PROBLEM DESCRIPTION:
Your answer must be an exact copy of the lines from the one containing "Instruction: Open the end date dropdown arrow" through the last line of the records below, with no pictures; please include nothing else.

(Collected data entries)
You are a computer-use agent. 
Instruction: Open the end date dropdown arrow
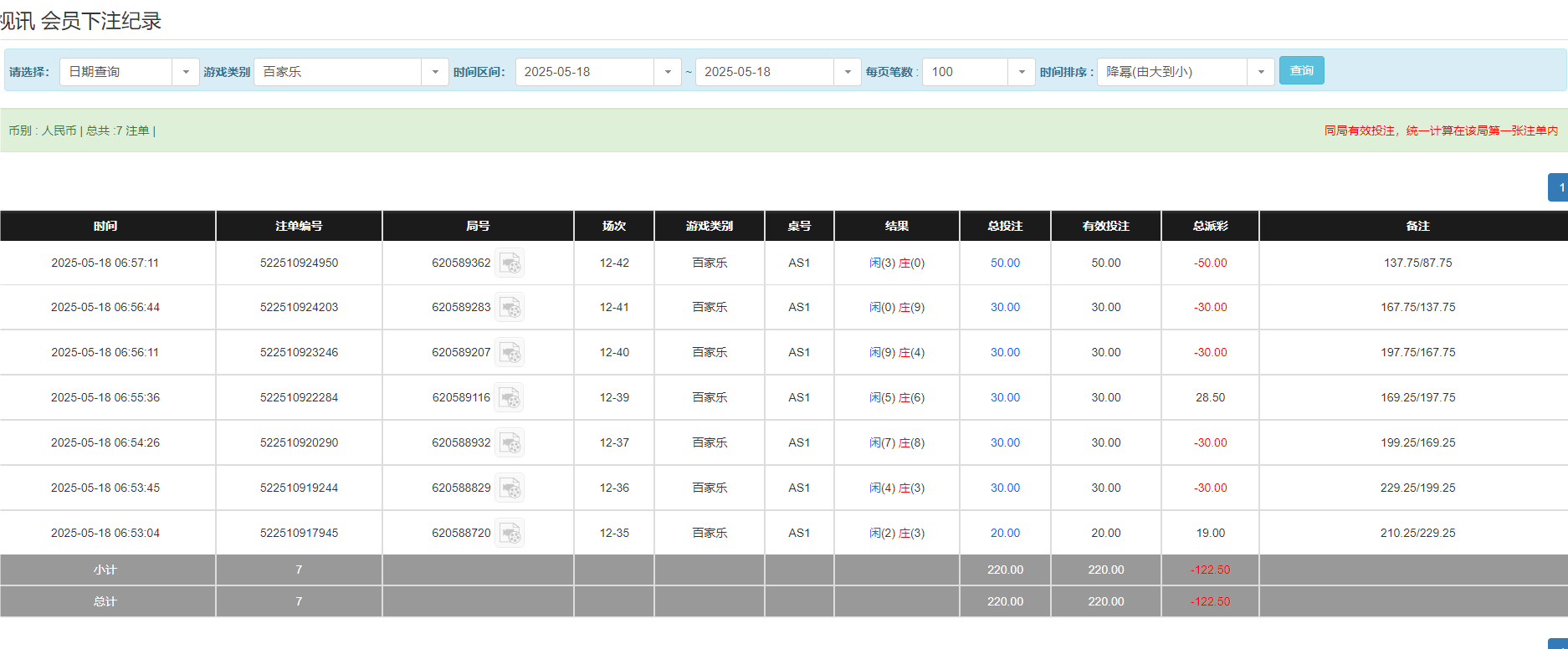(x=847, y=72)
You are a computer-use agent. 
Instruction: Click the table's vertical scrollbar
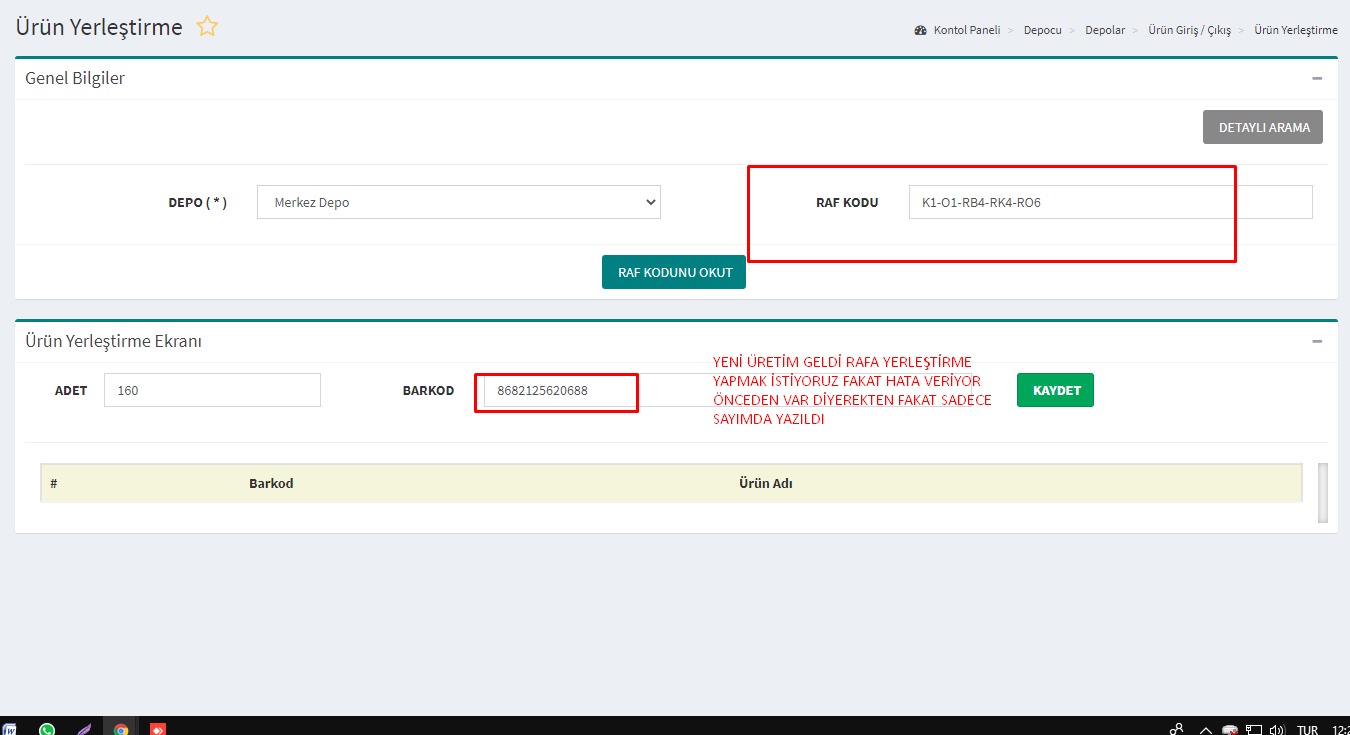(1323, 492)
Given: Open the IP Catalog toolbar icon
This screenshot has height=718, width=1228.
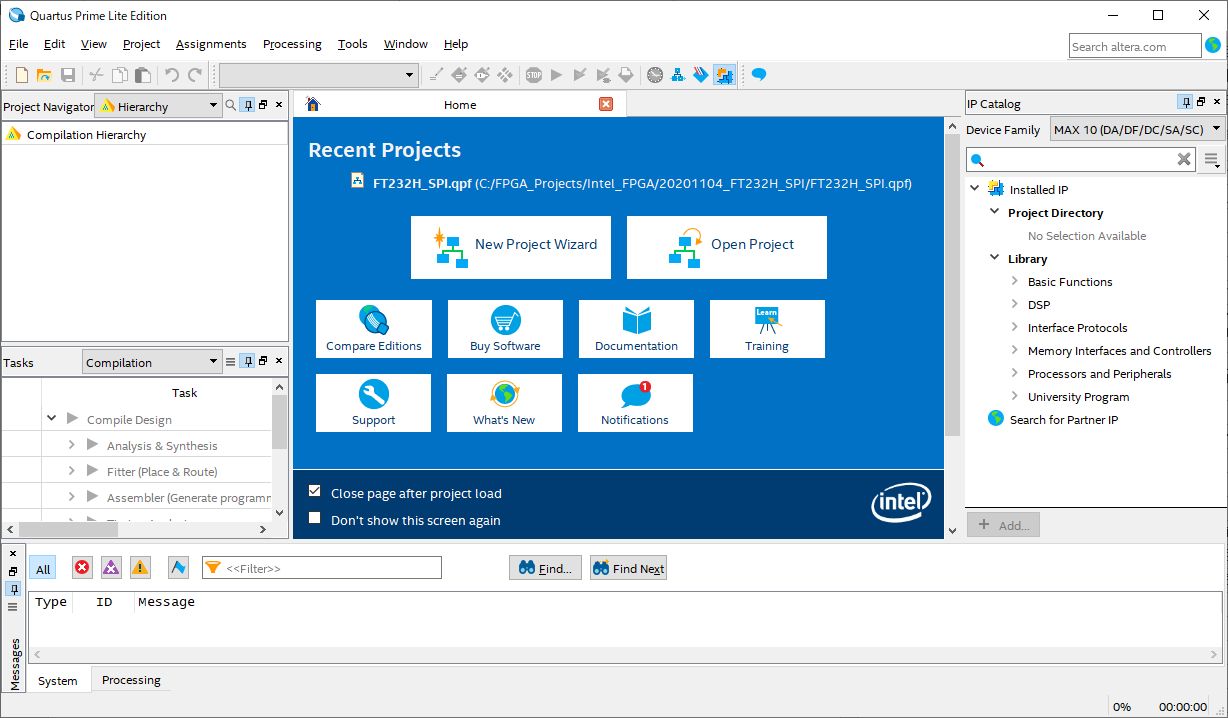Looking at the screenshot, I should click(x=724, y=75).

WRITTEN ANSWER:
Instruction: Open the end date dropdown arrow
(x=847, y=72)
You are a computer-use agent. 
Instruction: Click the table's vertical scrollbar
(1323, 492)
Given: Open the IP Catalog toolbar icon
This screenshot has height=718, width=1228.
Looking at the screenshot, I should click(x=724, y=75).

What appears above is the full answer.